By the time Polizzitto signed the first reimbursement check late last year, a state audit team had already been in Mill Creek for weeks, poring over city records as part of the most recent audit. They were following up on a 2017 recommendation for Mill Creek to adopt stricter policies for business meals and gifts recognizing employee accomplishments. The recent audit unearthed itemized receipts not initially provided when the city paid for the steakhouse dinner and other questionable public expenses.
The bulk of the expenses at issue were made on the city manager’s credit card, including $269 for alcohol and another $955 for meals. That spending spanned the tenure of three different city finance directors who reported to the city manager.
Financial experts later tracked down receipts showing that Polizzotto charged meals to room service at the Davenport Grand during a business trip to Spokane in August 2017, even though the conference included those meals. Room service charged to Mill Creek at a Seattle hotel in September 2015 were labeled as meetings with other professionals at a city-manager conference.
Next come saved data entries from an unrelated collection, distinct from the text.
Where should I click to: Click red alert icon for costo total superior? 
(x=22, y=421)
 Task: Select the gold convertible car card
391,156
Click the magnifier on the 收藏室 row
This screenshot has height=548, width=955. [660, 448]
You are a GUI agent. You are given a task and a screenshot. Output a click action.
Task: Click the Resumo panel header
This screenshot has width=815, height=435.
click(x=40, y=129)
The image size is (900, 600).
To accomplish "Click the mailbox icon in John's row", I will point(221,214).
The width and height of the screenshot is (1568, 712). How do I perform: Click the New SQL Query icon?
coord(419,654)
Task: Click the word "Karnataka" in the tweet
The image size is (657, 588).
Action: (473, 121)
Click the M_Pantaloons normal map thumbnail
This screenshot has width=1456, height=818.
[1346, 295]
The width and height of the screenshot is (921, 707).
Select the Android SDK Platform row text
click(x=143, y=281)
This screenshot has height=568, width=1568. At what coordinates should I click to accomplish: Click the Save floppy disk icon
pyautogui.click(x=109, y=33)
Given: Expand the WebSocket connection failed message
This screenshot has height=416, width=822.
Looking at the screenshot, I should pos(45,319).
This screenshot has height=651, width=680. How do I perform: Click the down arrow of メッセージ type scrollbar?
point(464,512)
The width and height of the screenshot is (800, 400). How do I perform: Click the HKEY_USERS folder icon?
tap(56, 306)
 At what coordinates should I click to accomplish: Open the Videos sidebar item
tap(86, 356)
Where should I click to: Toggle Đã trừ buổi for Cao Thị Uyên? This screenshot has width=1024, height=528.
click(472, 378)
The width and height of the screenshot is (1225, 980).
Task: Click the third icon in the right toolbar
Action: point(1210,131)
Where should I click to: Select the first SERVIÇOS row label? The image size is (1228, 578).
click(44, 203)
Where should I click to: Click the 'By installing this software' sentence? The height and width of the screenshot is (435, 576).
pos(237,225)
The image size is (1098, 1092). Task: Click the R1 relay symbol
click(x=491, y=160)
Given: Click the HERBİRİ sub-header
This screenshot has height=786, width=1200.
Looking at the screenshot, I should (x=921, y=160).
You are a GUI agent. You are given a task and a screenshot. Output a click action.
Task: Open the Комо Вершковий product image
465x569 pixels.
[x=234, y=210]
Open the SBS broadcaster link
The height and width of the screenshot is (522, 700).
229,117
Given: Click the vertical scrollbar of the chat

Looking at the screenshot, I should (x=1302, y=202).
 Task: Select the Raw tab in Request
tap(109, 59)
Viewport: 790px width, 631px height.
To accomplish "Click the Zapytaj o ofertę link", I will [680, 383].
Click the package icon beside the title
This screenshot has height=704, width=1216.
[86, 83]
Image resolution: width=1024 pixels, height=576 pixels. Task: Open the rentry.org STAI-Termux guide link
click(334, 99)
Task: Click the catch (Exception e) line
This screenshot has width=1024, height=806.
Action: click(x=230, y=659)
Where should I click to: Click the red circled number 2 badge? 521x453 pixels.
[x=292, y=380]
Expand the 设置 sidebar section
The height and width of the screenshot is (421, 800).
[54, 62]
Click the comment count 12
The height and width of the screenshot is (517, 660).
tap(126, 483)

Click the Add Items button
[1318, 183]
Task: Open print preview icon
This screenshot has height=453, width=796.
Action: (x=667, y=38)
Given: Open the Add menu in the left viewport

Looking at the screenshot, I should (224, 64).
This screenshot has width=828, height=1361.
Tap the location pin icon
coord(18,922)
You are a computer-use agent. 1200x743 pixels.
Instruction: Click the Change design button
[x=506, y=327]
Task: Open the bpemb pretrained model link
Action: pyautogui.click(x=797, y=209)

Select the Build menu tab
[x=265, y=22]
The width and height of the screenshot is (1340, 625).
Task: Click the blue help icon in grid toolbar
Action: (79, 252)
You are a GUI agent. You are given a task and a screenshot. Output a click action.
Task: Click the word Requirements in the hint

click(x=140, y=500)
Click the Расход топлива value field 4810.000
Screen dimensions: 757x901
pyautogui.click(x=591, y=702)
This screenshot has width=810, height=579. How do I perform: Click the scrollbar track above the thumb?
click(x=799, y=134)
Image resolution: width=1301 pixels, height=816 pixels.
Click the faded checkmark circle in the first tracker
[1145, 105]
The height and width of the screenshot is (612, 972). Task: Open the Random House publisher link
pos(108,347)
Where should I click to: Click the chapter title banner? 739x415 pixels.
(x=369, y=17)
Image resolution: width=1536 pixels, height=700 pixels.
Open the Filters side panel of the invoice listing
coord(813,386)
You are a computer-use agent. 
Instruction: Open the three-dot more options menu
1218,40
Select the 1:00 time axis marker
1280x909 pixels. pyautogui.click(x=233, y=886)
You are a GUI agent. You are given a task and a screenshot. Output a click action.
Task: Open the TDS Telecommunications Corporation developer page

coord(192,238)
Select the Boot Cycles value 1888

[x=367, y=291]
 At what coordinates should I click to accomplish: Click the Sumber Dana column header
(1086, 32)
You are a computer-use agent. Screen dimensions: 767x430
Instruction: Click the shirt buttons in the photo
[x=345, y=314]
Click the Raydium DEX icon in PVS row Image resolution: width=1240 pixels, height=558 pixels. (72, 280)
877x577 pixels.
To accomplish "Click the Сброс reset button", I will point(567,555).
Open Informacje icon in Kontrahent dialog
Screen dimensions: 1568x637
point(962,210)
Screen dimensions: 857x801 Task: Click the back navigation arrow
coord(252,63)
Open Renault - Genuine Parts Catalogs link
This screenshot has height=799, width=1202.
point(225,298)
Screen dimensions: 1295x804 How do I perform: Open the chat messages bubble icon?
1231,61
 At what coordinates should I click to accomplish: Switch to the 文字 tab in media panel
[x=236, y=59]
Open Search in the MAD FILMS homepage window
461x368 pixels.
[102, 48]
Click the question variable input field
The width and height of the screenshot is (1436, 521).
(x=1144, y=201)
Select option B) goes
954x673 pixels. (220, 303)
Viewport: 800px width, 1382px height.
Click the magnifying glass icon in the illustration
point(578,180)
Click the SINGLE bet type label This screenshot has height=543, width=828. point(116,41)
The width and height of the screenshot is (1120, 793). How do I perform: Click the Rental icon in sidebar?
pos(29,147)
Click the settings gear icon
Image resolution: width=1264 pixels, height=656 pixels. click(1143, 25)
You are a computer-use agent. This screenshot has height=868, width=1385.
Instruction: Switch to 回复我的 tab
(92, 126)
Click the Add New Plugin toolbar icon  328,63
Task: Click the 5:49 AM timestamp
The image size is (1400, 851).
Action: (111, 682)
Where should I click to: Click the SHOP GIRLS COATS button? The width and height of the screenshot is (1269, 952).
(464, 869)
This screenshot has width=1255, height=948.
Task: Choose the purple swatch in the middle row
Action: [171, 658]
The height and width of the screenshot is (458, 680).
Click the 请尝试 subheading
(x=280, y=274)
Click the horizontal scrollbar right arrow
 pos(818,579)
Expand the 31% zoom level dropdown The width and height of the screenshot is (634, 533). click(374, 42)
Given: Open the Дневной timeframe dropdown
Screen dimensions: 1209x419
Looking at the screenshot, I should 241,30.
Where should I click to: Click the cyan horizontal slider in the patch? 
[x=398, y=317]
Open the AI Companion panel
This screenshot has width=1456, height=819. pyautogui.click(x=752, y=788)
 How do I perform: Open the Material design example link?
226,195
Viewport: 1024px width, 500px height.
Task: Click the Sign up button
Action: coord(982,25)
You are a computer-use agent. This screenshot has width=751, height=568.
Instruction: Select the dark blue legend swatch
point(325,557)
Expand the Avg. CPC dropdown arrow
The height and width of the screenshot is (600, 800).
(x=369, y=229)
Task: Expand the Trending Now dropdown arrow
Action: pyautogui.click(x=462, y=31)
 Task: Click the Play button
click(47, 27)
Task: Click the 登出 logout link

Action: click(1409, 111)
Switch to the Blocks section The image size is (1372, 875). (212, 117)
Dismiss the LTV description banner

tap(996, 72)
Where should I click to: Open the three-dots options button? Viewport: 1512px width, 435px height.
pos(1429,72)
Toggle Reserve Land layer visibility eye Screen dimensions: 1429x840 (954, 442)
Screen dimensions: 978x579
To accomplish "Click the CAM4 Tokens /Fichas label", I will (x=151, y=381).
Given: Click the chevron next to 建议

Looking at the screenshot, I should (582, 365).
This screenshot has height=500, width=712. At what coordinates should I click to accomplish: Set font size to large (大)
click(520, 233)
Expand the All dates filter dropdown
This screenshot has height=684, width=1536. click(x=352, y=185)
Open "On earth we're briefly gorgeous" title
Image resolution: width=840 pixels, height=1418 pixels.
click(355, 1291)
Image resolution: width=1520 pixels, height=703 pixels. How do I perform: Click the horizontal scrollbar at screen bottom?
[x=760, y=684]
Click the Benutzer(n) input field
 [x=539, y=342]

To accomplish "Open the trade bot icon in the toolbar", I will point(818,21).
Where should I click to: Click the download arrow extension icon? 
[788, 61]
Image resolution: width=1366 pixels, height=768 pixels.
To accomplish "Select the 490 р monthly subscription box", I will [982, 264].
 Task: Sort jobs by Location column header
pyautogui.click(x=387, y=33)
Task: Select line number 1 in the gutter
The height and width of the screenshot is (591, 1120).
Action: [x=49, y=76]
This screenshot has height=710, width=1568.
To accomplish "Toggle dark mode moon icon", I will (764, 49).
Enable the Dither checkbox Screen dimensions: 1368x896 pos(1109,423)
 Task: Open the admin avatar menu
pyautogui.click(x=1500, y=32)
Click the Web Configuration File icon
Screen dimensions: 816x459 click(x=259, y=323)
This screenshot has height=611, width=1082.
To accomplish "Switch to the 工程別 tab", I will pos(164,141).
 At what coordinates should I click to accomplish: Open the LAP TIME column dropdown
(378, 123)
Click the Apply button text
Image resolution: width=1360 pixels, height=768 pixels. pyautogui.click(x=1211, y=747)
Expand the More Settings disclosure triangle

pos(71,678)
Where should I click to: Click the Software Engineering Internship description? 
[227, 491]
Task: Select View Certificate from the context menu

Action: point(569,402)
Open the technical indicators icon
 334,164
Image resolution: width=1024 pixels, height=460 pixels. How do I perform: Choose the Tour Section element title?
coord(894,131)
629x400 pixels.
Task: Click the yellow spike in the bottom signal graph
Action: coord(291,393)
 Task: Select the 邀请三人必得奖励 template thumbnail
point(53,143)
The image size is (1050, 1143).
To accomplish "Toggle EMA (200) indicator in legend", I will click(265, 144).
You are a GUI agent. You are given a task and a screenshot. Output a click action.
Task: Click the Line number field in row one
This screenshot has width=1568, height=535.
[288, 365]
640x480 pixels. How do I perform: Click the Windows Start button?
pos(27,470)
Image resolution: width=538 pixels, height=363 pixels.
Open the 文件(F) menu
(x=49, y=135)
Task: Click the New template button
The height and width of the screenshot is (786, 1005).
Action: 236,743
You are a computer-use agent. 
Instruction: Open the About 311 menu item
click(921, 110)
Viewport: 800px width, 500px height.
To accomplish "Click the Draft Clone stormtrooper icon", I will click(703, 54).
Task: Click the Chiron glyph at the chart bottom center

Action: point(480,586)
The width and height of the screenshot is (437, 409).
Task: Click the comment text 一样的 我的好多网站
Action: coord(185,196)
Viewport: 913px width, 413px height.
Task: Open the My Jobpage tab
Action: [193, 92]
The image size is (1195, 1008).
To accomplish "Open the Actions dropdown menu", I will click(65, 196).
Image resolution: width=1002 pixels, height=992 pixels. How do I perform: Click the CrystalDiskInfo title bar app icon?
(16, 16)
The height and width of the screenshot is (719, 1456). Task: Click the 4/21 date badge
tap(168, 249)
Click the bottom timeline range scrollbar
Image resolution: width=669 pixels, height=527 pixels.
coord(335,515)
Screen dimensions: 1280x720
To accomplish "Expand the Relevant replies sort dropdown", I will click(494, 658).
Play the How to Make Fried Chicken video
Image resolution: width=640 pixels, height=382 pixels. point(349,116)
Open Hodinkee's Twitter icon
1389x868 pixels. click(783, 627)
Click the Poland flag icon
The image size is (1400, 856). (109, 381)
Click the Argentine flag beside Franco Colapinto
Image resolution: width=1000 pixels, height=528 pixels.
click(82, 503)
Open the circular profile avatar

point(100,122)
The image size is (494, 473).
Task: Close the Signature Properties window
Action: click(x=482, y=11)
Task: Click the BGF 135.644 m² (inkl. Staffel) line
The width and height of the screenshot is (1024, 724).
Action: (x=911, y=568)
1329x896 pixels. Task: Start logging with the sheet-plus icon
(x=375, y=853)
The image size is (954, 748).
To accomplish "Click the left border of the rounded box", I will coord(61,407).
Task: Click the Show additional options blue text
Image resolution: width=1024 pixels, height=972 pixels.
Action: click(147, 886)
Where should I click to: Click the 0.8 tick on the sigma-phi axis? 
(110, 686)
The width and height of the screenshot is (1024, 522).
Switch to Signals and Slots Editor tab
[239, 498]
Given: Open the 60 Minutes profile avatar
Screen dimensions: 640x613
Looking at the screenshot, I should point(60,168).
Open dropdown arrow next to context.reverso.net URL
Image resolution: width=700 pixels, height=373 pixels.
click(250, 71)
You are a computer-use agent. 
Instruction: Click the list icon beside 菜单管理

Councilman Mike Todd said Tuesday that the expenses detailed in the public records deserve a closer look.
“This is not how I would spend public money,” Todd said. “This is not how taxpayers would expect us to spend public money. This does not look like an isolated ‘oops.’ I’d like to know what was behind it.”
The city’s new spending policies for employees set caps on daily expenses, “eliminating the need for detailed receipts, except in specially noted circumstances,” city officials wrote in an official response to the state audit.
Todd said he would insist on reviewing those policies to see if they are adequate.
Mayor Pam Pruitt referred questions about Polizzotto’s spending to the city attorney and the interim city manager.
Polizzotto has been absent from work since April, citing illness.
Since May, the City Council has called a series of special meetings with closed-door sessions to discuss personnel matters and potential litigation. It’s unclear whether either of those issues relate to the city manager. Each qualifies as an exemption under open public meeting laws.
One of the special meetings took place June 8, a Friday evening, when the council issued a unanimous statement defending Polizzotto against allegations in a weekly newspaper. The statement expressed hope that she would return to work soon. A week and a half later, however, the council placed her on 45 days paid administrative leave, effective immediately.
Polizzotto joined the city in April 2015. She impressed other city leaders with her background as a former assistant attorney general in Alaska and small-town city manager in Georgia. The council tasked her with reforming the culture at City Hall and balancing the budget.
The top administrator for the town of 20,000 people commands a base salary of $173,825. That nearly matches Gov. Jay Inslee’s $175,353 annual pay. The Mill Creek city manager also receives a $300 monthly car allowance and last year got a one-time payment of $16,000 labeled as an “employee award.”
Polizzotto’s absence is proving costly.
Since placing her on leave, Mill Creek has contracted with former city manager Bob Stowe to fill the job on an interim basis for up to three months, according to public records. Stowe’s contract with Mill Creek pays him a retainer of $5,500 per week. He’s expected to put in at least 20 hours on the job each week. Under the agreement, he is owed $275 per hour “at a minimum rate” beyond that.